Я согласилась. Я не посмела возразить, что человек — это и то, что он делал. Мы заговорили о Париже. Арезки объяснил мне планировку города. Я спросила, любит ли он Париж.

— Любил. Теперь я ничего не люблю.

Глаза сверкали на его треугольном лице. Я никогда не видела его так близко.

— Вы любите Алжир? — спросила я, улыбаясь.

— В мире нет места, которое я бы любил.

Стоило мне заговорить о войне, взгляд его угасал, уходил в сторону, избегал меня. Старуха разговаривала сама с собой, передвигая бутылки. Было тепло, мы чувствовали себя в укрытии. Два раза Арезки коснулся моих пальцев. Я погрузилась в молчание, оно затянулось, он глядел на меня с улыбкой.

Теперь хозяйка выказывала признаки нетерпения. Два кофе за вечер, на этом не разживешься. Арезки взглянул на часы.

— Мне пора.

Мы вновь оказались на улице, где от резкого холода немели губы. В тепле метро Арезки объяснил мне, что здесь он со мной расстанется. Он пойдет пешком, ему нужно зайти к приятелю.

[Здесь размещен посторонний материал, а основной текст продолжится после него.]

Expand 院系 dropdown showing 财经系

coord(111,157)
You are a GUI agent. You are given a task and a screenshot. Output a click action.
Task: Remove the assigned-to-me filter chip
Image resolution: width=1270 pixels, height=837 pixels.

Я сказала, что это не имеет значения. Он проводил меня до платформы, сказал, где пересаживаться. Показался поезд. Тогда он притянул меня к себе и поцеловал в щеку, очень быстро.

Я не отстранилась. Он снова поцеловал, потом отпустил меня. Я вошла в вагон, внезапно меня охватило желание остаться с ним, я растолкала соседей и выбралась на платформу. Поезд тронулся. Я видела, что Арезки пошел по левой лестнице, и побежала в ту сторону. На лестнице его не было. Куда идти? Передо мной открывалось несколько коридоров. Над одним висела табличка: «Выход». Он сказал: «Я пойду пешком». Мне стало страшно в этом коридоре, облицованном белым кафелем, похожем на коридор больницы.